» YOUR OBJECTIVE
Collect every line of the records below that contains the word "computer".

(Saved entries)
* * * * *
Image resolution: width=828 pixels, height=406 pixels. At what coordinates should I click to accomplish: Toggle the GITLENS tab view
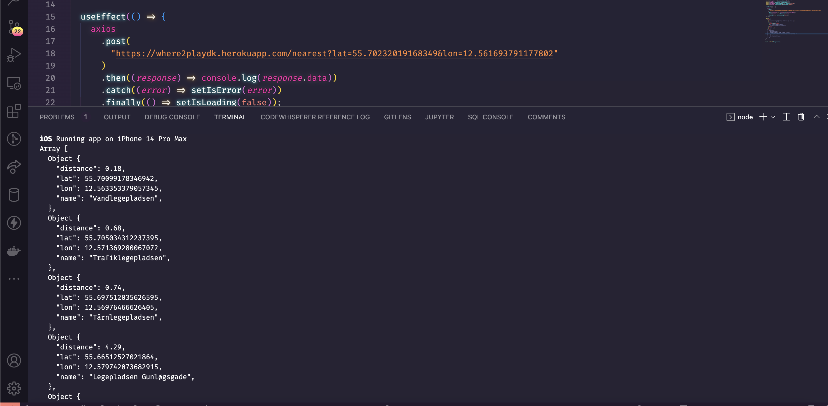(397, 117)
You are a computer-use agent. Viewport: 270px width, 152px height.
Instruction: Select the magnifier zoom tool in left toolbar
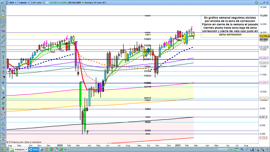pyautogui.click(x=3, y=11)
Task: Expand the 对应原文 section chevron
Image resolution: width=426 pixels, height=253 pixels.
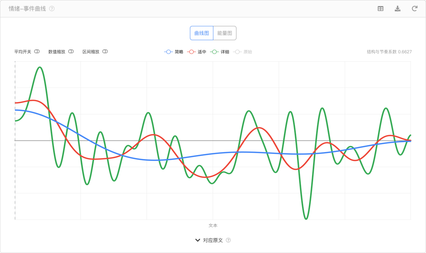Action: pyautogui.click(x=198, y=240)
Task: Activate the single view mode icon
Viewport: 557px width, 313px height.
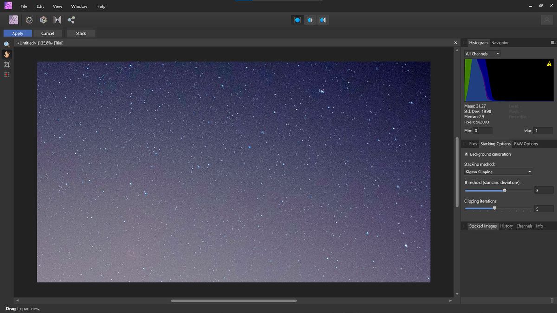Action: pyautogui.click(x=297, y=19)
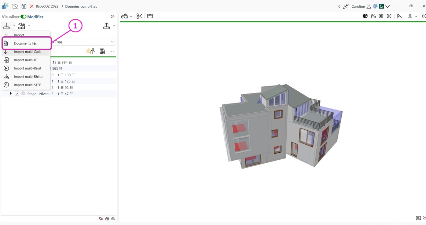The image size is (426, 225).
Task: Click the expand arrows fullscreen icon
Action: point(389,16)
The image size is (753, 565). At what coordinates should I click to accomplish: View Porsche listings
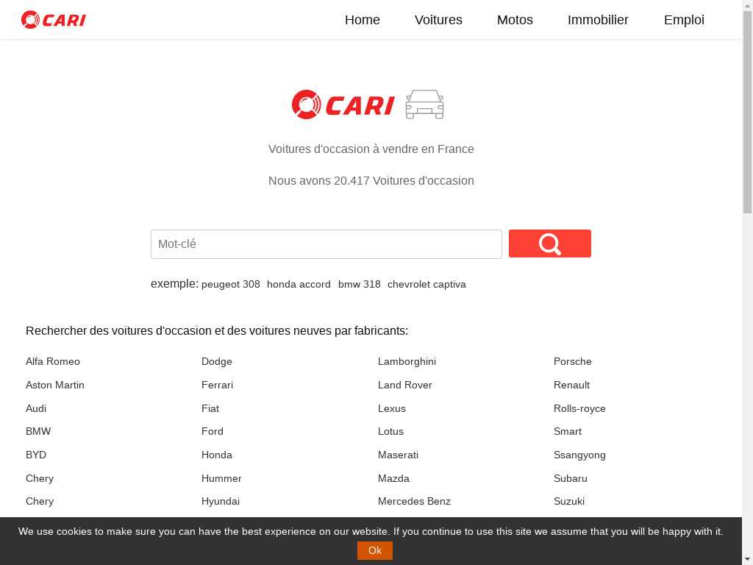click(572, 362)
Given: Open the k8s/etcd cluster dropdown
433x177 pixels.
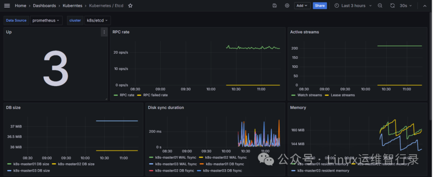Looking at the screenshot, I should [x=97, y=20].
* * * * *
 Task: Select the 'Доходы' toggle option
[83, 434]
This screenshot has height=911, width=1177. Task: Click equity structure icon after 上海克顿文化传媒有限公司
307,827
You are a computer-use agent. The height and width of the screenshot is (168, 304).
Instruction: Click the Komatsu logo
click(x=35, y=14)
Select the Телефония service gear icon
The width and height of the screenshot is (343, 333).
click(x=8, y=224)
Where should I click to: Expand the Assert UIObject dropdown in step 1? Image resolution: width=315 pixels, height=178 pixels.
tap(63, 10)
* * * * *
» WRITTEN REPLY
You are a computer-use agent. Viewport: 270px width, 152px height.
You are a computer-use agent. The height and width of the screenshot is (168, 304).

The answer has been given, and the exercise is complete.